On Being An Artist

Well, I had my art exam on Monday - a 5-hour mock. It was all right, actually. Although we weren't supposed to talk, everyone did - there was quite the spirit of camaraderie in the room, I think, at least for me. I learnt quite a few things about art in that room, but also in my life as a whole. It's an incomplete list, but I'd like to put it down all the same.

Talent is innate. Someone can be good at drawing without having been taught, and that person will almost always be better than a person without innate talent. It's sad, but it's true.

That said, a person without innate talent can learn how to draw - but it will take blood, sweat, toil and tears. It's not impossible to learn to draw without any talent for it, just difficult - and it takes a lot of time. You have to work twice as hard for half the results an innately talented person would get.

Self-teaching will only get you so far without someone helping you. Again, this is true. I've learnt a lot from teaching myself, but I still have much more to learn - and most of that learning I need to do from teachers or guides, because teaching myself has only gotten me so far. I still need to look to others for help.

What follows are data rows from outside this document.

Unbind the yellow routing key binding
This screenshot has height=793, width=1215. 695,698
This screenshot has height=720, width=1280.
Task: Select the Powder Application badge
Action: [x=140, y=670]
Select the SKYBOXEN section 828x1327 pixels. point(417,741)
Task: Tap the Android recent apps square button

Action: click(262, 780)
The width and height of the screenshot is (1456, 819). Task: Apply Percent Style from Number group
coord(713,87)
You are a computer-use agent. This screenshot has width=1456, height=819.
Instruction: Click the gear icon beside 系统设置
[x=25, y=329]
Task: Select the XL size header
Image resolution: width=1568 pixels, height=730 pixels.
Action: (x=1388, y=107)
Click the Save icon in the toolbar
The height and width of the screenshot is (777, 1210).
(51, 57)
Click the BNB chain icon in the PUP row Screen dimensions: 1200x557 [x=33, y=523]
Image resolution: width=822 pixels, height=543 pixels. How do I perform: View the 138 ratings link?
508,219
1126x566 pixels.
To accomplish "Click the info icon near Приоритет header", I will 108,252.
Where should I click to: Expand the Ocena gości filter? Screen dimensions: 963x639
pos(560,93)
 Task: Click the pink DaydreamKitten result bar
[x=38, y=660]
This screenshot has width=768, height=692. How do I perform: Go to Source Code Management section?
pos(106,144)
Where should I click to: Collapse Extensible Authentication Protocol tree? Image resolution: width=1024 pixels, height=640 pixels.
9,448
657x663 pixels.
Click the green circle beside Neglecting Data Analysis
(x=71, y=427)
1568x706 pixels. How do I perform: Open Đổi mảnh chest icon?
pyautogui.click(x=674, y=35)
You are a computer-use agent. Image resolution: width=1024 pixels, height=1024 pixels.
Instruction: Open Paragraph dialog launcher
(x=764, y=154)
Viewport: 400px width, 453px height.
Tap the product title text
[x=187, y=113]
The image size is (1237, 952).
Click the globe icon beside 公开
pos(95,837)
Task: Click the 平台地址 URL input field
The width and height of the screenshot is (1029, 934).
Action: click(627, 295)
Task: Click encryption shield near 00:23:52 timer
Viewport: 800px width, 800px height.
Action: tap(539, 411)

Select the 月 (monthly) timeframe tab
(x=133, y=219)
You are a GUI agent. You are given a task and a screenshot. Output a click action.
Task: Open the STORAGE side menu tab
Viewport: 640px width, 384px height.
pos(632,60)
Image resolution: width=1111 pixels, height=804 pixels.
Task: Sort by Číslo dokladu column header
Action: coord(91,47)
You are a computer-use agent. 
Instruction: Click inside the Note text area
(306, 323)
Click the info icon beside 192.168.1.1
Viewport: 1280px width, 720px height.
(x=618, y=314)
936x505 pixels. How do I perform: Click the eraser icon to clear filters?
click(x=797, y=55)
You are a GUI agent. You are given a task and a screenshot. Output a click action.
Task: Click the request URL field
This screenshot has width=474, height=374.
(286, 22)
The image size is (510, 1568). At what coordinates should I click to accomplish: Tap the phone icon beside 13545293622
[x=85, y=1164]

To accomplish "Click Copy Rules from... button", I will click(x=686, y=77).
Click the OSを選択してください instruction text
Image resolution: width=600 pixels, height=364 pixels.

You can be creative without being talented. If this statement doesn't make much sense, maybe I need to explain it to you. Being creative is having loads and loads and loads of aesthetic ideas, while being talented is the means to getting those ideas across. You can have one without the other.

Art is hard work. To those of you who think it's just sitting down and moving your hand: it isn't. It's actually quite mentally taxing and, if you're doing any serious work, you'll be tired and drained at the end - at the very least. A girl I know, who went to London and won an award in an art competition which was at least A-Level standard if not higher (seriously, check out her blog, her art is amazing - to the girl in question: sorry for spreading you all over the internet, but I couldn't resist sharing your awesomeness with the world), drew until her hands cramped up and hurt. That's dedication for you. It requires concentration, mental effort and constant little tweaks - even for the innately talented ones. It's one of the hardest things you can do, I think.

You never stop learning, ever. There's always more stuff out there which you can learn from and always more stuff which can inspire you.

Above all, it's really fun. It's even more fun if you've learnt it - it's strangely enjoyable to sit down, work really damn hard, and at the end of it see how awesome the fruits of your labour are.